For those who continue to follow events in Mexico’s conflicted southern state of Chiapas, there is an increasingly surreal sense of being through the proverbial looking glass. On a national level, the leftist PRD candidate Andres Manuel Lopez Obrador is challenging his narrow defeat in the presidential race as fraudulent with massive protest movements; in Chiapas, Jose Antonio Aguilar Bodegas, the candidate of the PRI (which ruled Mexico through blatant fraud and corruption for 70 years) is attempting to emulate Lopez Obrador’s example—claiming his victory was stolen by the PRD candidate!
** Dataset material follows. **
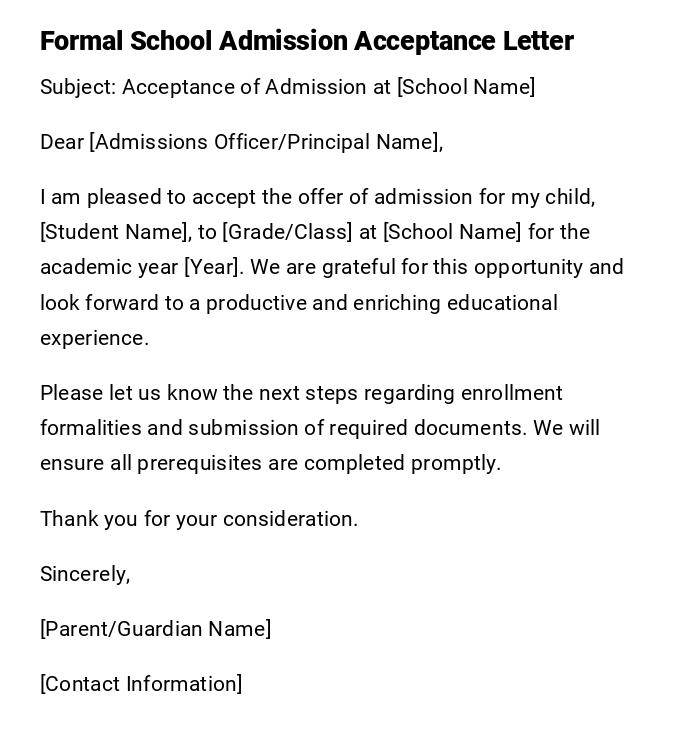The height and width of the screenshot is (746, 700).
Task: Click the word 'documents' in second paragraph
Action: [474, 428]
The conservative PAN (the party of President Fox and his apparent successor Felipe Calderon) is backing Aguilar Bodegas out of mutual enmity for the PRD—despite the fact that the PRI stole many electoral victories from the PAN in its long tenure in power nationally. Just to make the political bedfellows even stranger, Jorge Kanter—the notorious conservative rancher long held to be the mastermind of the White Guards, the brutal paramilitary force of Chiapas’ landed oligarchy—has declared for the PRD candidate, Juan Sabines!
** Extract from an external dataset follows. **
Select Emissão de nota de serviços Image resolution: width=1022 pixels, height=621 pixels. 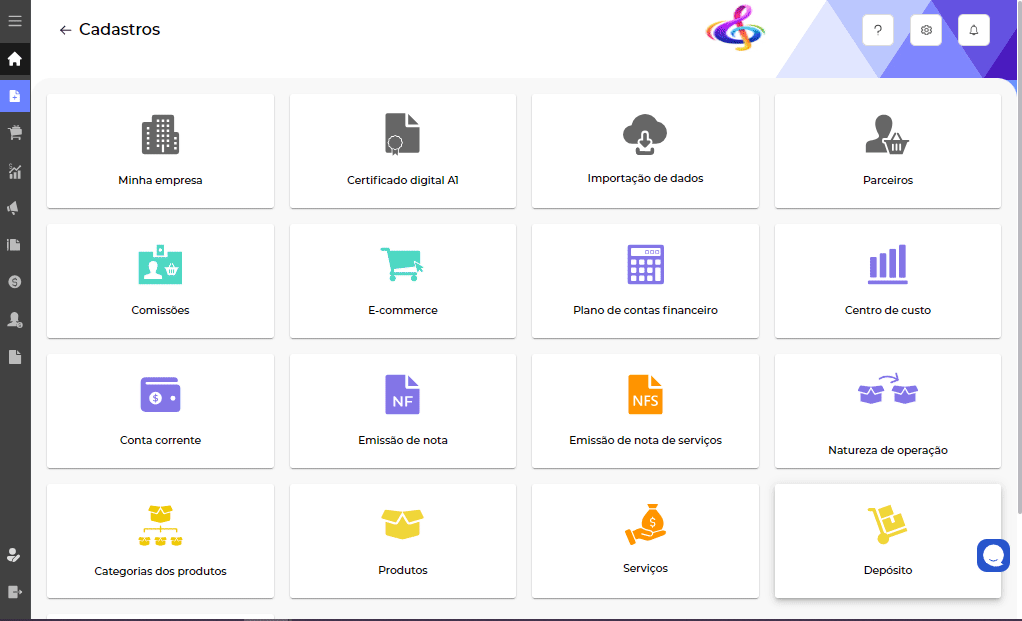coord(645,411)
Kanter, now mayor of the southern colonial town of Comitan, is traditionally a supporter of the PRI (which held a monopoly on power in Chiapas until 2000), and says he views Sabines as an heir to the PRI tradition. This may hurt Sabines as much as it helps him, but it also speaks to the clear threat that the Chiapas PRD is becoming co-opted by the oligarchy—which helps explain the bitter split between the ostensibly left-wing party and Chiapas’ Zapatista rebels, who still maintain territorial control of much of the state. An excerpt from a Sept. 9 interview with Kanter in the national weekly Proceso, online at Chiapas95 (our translation):
It appears contradictory but it is true: the apparent governor-elect Juan Sabines Guerrero—backed by an alliance of the PRD, PT and Convergence—”could not have won without the support of the PRI”, in the words of the leader of the PRI mayors of Chiapas, Jorge Constantino Kanter.
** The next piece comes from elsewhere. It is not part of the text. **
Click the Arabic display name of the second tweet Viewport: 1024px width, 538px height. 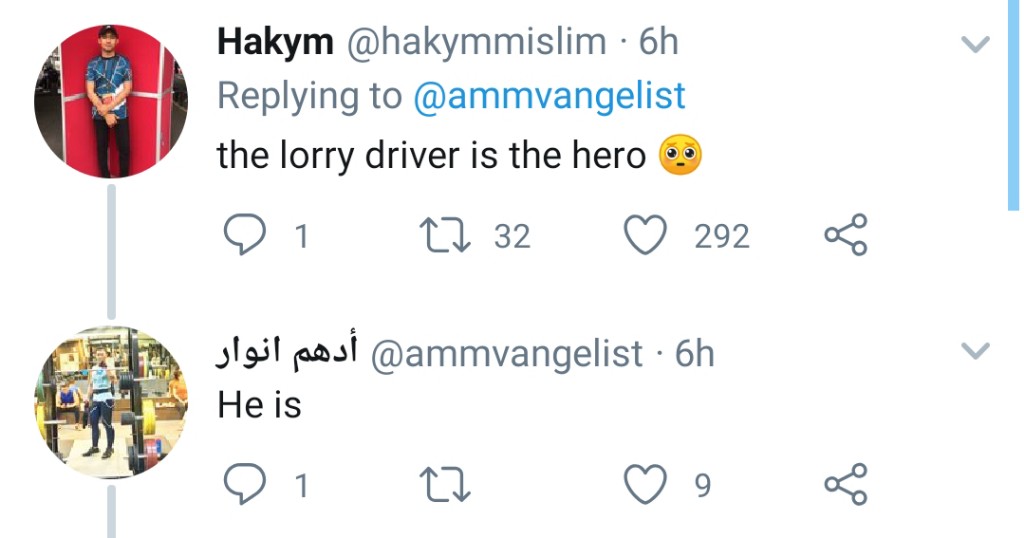(286, 354)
“Juan Sabines is PRIista. He only obtained the registration of the other party. Sabines was a deputy for the PRI, a mayor for the PRI, and as the son of ex-governor Juan Sabines Gutierrez, he continues being PRIista, and for this reason we support him”, he said in an interview…days after the election day of this past Aug. 20.
The mayor of the city of Comitan…is one of 25 of more than 50 elected PRI officials who support Sabines, in repudiation of the official candidate of the PRI, Jose Antonio Aguilar Bodegas.
These words hearken to the Zapatista criticism that the PRD is starting to mirror the PRI, from which it emerged as populist pro-democracy offshoot after the stolen presidential elections of 1988.
The PRD achieved power in Chiapas with the election of Pablo Salazar as governor in 2000, breaking the PRI’s stranglehold on official power in the state. His election was seen as a political de-escalation in a state which had been harshly divided since the 1994 Zapatista revolt. It brought the state PRD, which had formerly been allied with the Zapatistas’ rebel government, back into the official institutional life of Chiapas, with the “rebel governor” Amado Avendaño agreeing to stand down. After 9-11, Salazar was quick to publicly deny that the Zapatistas are terrorists, and he even affirmed the legality of their parallel rebel government.
On the other hand, Salzar also engaged in actions which would endear him to the likes of Kanter. He met with George Bush to discuss counter-terrorism strategy, repressed a teachers’ strike and sent the state police to evict campesino squatters.
The Zapatistas abstained from the gubernatorial race, and have remained largely silent in the subsequent electoral dispute.